I met Dustin at Westmoreland Park in west Eugene. He was holding a stack of putting discs and throwing them into the chains of a basket one by one. After greeting each other we walked over to a concrete runway and teed off. The first hole consisted of two parallel rows of pines that went down the left and right sides of the fairway for about 75 feet. The basket was centered just beyond the pines. Dustin came down the runway and let his disc fly; it sailed to the left of the pines in a wide arc and then curved back to the right and landed near the basket. I was amazed. I had played a few games of Disc Golf before and never seen anything like that.
Dustin first picked up a disc in 2005. He had no clue that competitive Disc Golf existed until 2007 when a friend dragged him to a tournament in Sisters where he placed 8th in an intermediate-level tournament. “Ever since then I’ve been hooked,” he said.
Dustin spends 10 to 15 hours a week working on his game. Although Dustin is a laid back, soft spoken guy, he is very competitive, and he means business when he plays. You can see the intensity in his eyes when he’s putting. Yes, they putt in disc golf too. He’s always working to get ready for his next tournament.
He recently returned from a trip to the Monteray Bay in California where he competed in the Pro Disc Golf Association’s (PDGA) World Championships. Since he isn’t sponsored he used his financial aide money to finance his trip to the 5-day tournament. He missed the final cut by two strokes so he wasn’t able to golf the last day, but he did walk away with some prize money for placing seventy second: “I got 30 dollars,” he said.
Aside from being a profession athlete Dustin could be considered a model citizen of Eugene. He is studying renewable energy at LCC and loves the outdoors. He has no car, so he rides a custom made chopper-style bike painted in Oregon Ducks colors, everywhere he goes. He even enjoys a round of “Ball Golf” every now and then (Ball Golf is a term he uses for traditional golf).
Although Dustin loves Eugene, he may have to relocate someday. He feels that the Disc Golf in Eugene is holding him back. There aren’t enough courses and the two courses in Eugene have their own problems.
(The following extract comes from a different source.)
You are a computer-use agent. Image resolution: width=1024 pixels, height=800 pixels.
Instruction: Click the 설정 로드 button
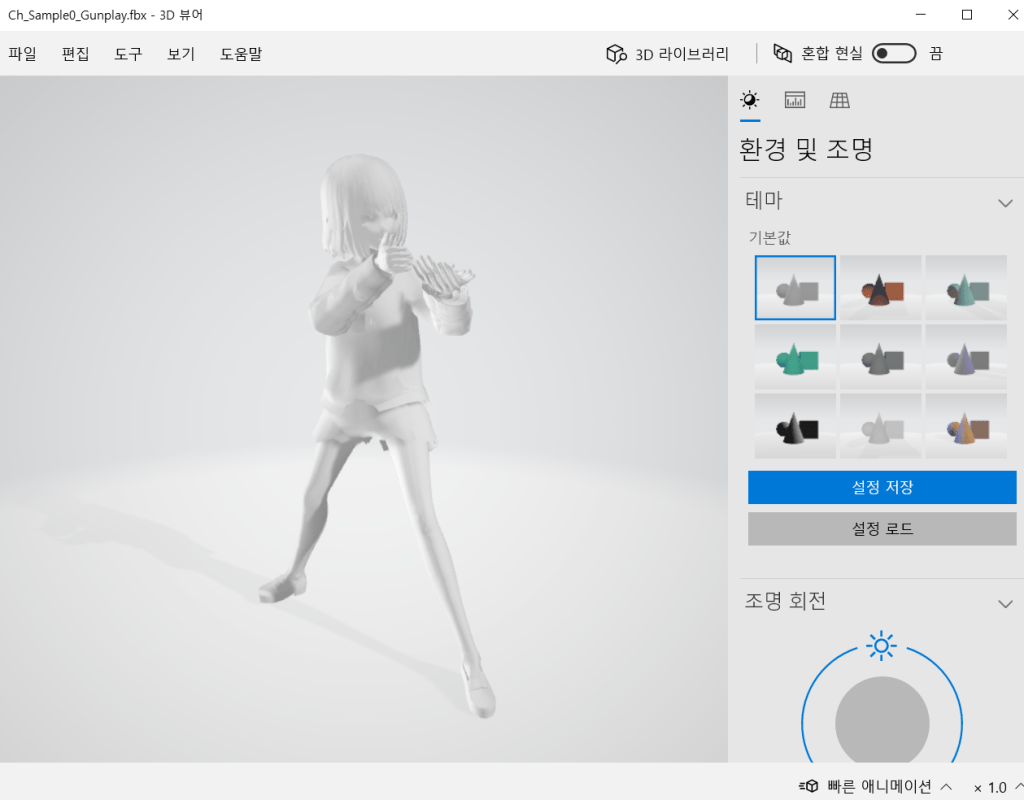882,529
There are only 3 baskets at Sladden Park in the Whitaker neighborhood, so it’s just too small. Westmoreland Park, which is Eugene’s largest Disc Golf course only has 10 baskets and one of them is a putting basket. The biggest problem with Westmoreland is that it was built upon an old airstrip, which was converted into a garbage dump, before becoming a park. This causes serious drainage problems that turns the park into a muddy mess during Oregon’s rainy winters. Dustin doesn’t even bother playing there in the winter because it gets so swampy. Dustin often relies on friends to give him rides to different courses all over western Oregon.
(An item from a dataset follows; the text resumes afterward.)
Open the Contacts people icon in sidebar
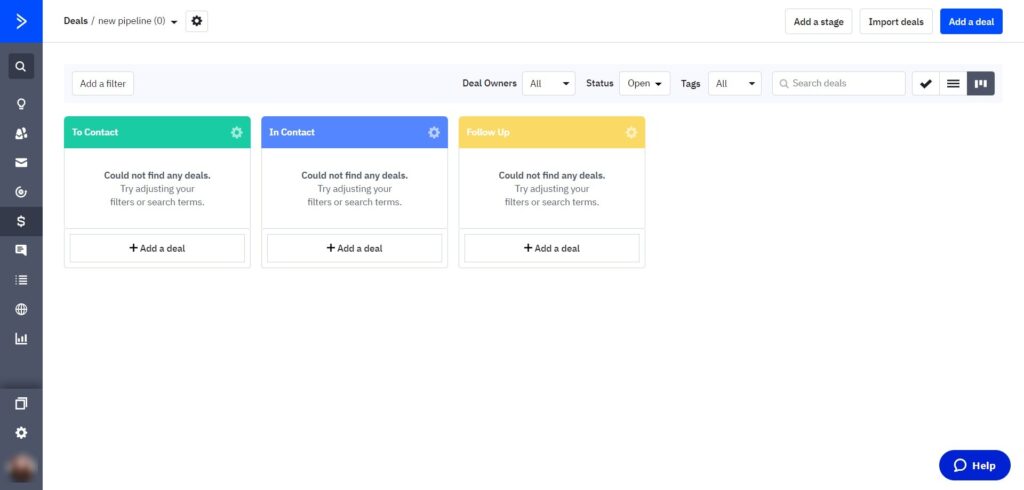The width and height of the screenshot is (1024, 490). (x=21, y=133)
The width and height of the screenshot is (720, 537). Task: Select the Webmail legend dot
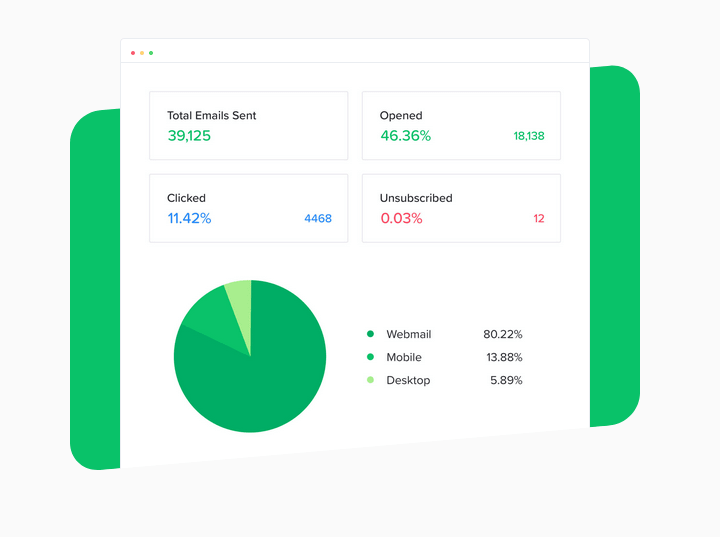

Dustin thrives on the competition that Disc Golf challenges him with. He’s played team sports but he feels that this sport is between him and the course, he can’t blame anybody else, and he likes it that way. His goal is to win the PDGA World Championship someday, but he also believes in setting realistic goals. He knows that won’t happen for a few years at least, so he is currently working on getting sponsored for next summer.
After finishing 9 holes I thanked Dustin for coaching me. My ability to throw a disc had improved drastically. His cell phone went off and he answered it; it was a brief conversation and when he hung up his face lit up, “I’m going to the best Disc Golf course in the world, well its considered one of the top two.” He jumped on his bike and started peddling home. His friend would be picking him up so they could go Disc Golfing at Milo McIver State Park near Estacada.